Menurut Agun, agar DPT menjadi akurat maka Komisi II DPR RI mengajak lembaga terkait yakni Kementerian dalam Negeri dan KPU untuk menyamakan data DPT di tiap kabupaten dan kota di seluruh Indonesia, sehingga pada pelaksanaan pilkada maupun pemilu legislatif 2014, datanya akurat dan “clear”.

Pada rapat sebuah kesempatan kerja antara Komisi II DPR RI dan Kementerian dalam Negeri, kata Agun, proyek pembuatan e-KTP belum selesai hingga saat ini.

Bahkan, kata dia, Mendagri Gamawan menyatakan ingin mundur dari jabatannya, karena ada mafia pada proyek e-KTP.

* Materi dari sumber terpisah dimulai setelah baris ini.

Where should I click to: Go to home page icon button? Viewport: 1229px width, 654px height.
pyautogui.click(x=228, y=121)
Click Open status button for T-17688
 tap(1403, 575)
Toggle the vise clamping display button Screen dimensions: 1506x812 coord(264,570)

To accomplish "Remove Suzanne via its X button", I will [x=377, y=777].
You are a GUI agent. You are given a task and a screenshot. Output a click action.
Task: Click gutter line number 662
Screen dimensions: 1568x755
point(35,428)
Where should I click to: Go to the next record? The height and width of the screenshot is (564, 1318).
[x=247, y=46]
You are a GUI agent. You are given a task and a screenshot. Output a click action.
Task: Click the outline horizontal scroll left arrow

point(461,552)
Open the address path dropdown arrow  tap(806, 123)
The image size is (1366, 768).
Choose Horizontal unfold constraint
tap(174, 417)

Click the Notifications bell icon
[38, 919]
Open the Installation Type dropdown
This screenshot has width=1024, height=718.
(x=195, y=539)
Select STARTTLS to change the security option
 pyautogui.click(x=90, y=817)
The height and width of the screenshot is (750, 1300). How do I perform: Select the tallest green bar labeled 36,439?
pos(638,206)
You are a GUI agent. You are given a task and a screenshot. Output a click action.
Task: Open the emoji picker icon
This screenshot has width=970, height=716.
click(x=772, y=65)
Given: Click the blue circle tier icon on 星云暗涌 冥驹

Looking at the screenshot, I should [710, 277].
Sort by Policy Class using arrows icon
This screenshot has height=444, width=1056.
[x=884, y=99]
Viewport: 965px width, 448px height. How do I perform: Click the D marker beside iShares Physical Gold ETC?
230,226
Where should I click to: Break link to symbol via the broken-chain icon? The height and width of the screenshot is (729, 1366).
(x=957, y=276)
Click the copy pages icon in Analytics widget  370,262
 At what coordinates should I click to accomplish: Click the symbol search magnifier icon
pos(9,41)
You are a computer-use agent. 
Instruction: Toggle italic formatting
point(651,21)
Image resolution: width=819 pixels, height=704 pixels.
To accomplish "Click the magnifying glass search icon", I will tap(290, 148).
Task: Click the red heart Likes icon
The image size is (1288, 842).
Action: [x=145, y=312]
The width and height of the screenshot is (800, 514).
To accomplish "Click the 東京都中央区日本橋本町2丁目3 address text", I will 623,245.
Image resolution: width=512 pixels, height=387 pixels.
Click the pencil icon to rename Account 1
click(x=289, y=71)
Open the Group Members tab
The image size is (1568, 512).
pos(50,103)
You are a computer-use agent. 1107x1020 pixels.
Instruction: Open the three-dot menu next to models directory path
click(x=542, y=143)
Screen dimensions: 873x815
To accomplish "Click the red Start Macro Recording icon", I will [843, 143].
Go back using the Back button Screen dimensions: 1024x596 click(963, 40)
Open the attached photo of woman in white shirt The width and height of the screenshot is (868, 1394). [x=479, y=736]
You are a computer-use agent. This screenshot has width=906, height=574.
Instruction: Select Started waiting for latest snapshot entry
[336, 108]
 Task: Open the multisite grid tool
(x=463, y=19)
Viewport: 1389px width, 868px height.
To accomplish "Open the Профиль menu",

“Tapi Mendagri tidak menjelaskan lebih lanjut yang dimakdus mafia pada proyek e-KTP,” katanya.

Agun menegaskan, Komisi II DPR RI tidak masuk pada wilayah teknis pembuatan e-KTP tapi mendesak Pemerintah agar segera menyelesaikan proyek pembuatan e-KTP sehingga bisa memastikan DPT untuk pemilu legislatif 2014 bisa akurat dan “clear”.

Politisi Partai Golkar ini menambahkan, persoalan teknis pembuatan e-KTP seluruhnya diserahkan kepada Kementerian Dalam Negeri.

Komisi II DPR RI, kata dia, meminta Kementerian Dalam Negeri bisa menyelesaikan proyek pembuatan e-KTP di seluruh wilayah Indonesia paling lambat pada Januari 2014, sehingga DPT untuk pemilu 2014 bisa akurat dan “clear”.

“Jadi, proyek e-KTP senilai Rp 5,8 triliun ini jangan sampai gagal,” kata Agun.

Ia menegaskan kalau DPT tidak akurat maka pemilu 2014 yang diharapkan berlangsung jujur, adil, demokratis, efektif, dan transparan, bisa tidak tercapai seperti halnya pemilu 2009.

Sementara itu, terkait dugaan adanya “mark up” pada proyek pembuatan e-KTP dengan nilai proyek sebesar Rp5,8 triliun, mantan Bendahara Umum Partai Demokrat, Muhammad Nazaruddin, pernah menyebut nama pejabat dan beberapa anggota DPR RI.

Kuasa hukum Muhammad Nazaruddin, Elza Syarif mengatakan dari informasi yang dihimpunnya dari kliennya maupun dari sumber lain memang ada “mark up” pada proyek pembuatan e-KTP.

Dugaan “mark up” pada e-KTP, kata dia, mencapai 49 persen dari nilai proyek Rp5,8 triliun.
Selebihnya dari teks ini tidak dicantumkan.